It sounds so obvious when spelled out but you can use multiple timestamps in Rails models that each individually can serve as cache keys for different views. For example say you have an Article that looks like this:

# app/models/article.rb

# == Schema Information
#
# Table name: articles
#
#  id                          :integer          not null, primary key
#  title                       :string(255)
#  content                     :text(16777215)
#  number_of_views             :integer
#  created_at                  :datetime         not null
#  updated_at                  :datetime         not null

class Article < ActiveRecord::Base
end

You’ll most likely have a partial for the article:

# app/views/articles/_article.html.erb

<%= cache article do%>
  <h2><%= article.title%></h2>
  <%= article.content%>
<%end%>

and you’re incrementing the number_of_views in a background job with some kind of rate limiting or debouncing doing something like:

article.number_of_views = article.number_of_views + debounced_count
article.save

So, pointing out the obvious is that that’s invalidating the cached partial above even though the number_of_views data is not used in the partial itself. This is happening because if .save persists changes to a model it sets the updated_at property of that model to the current datetime – as you would expect. Furthermore, by defauly rails uses updated_at as part of it’s cache key.

I’ve mitigated this in two ways. First, for models that are ‘small’ you can use update_columns like this:

article.update_columns({number_of_views: article.number_of_views + debounced_count})

update_columns does not trigger callbacks, validations or increments to updated_at.

Second, in cases where there are two separate fragments that need to be cached. For instance, if you had the user partial and the admin partial. The admin is not really concerned with the content but just about the latest stats:

# app/views/articles/_article.html.erb

<%= cache [:article, article.id, article.user_updated_at] do%>
  <h2><%= article.title%></h2>
  <%= article.content%>
<%end%>


# app/views/admin/articles/_article.html.erb

<%= cache [:article, article.id, article.admin_updated_at] do%>
  <h2><%= article.title%></h2>
  <%= article.content%>
<%end%>

In this scenario you have to maintain the two separate timestamps but that’s easy enough:

#... snip ...

class Article < ActiveRecord::Base
  before_save do
    if title_changed? or content_changed?
      self.client_updated_at = DateTime.now
    end

    if number_of_views_changed?
      self.admin_updated_at = DateTime.now
    end
  end
end

You can then get super fancy by creating a hash of which properties trigger changes to which timestamps and then using self.changes to get a full list of attributes changed.
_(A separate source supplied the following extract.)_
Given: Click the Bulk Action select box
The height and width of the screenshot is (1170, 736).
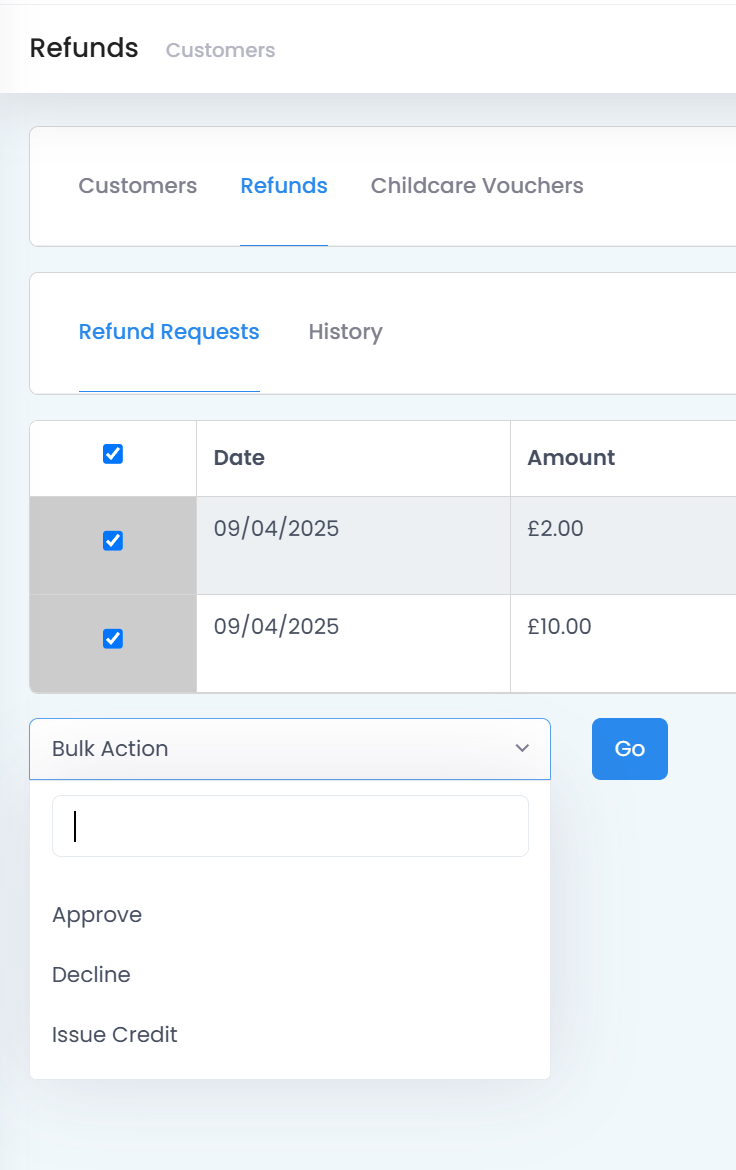Looking at the screenshot, I should (290, 749).
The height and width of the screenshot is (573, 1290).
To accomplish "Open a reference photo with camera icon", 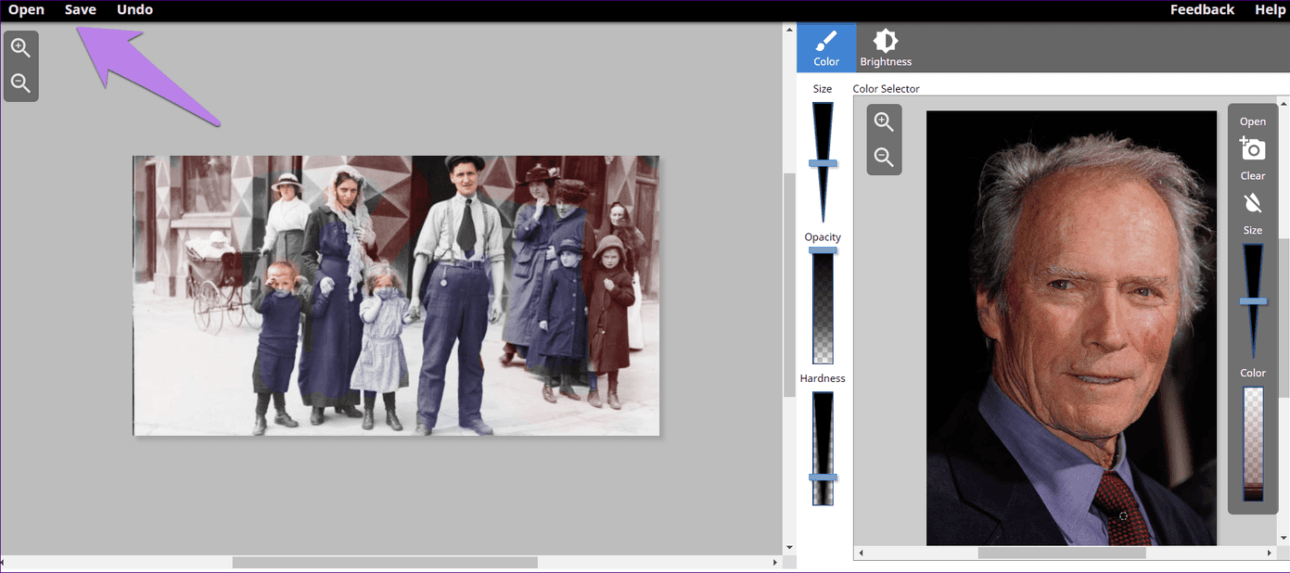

Based on that list you can look up which timestamps to update. Finally, roll all of that into a nice concern and you can have it everywhere with minimal effort.

The scenario above, of course, is an over simplification but it does illustrate a point. Imagine if the article contains embedded generated graphics, or content from other data structures. If you start getting a large number of hits your cache will constantly be invalidated and your servers will constantly have to regenerate the graphic and hit the database for the other data.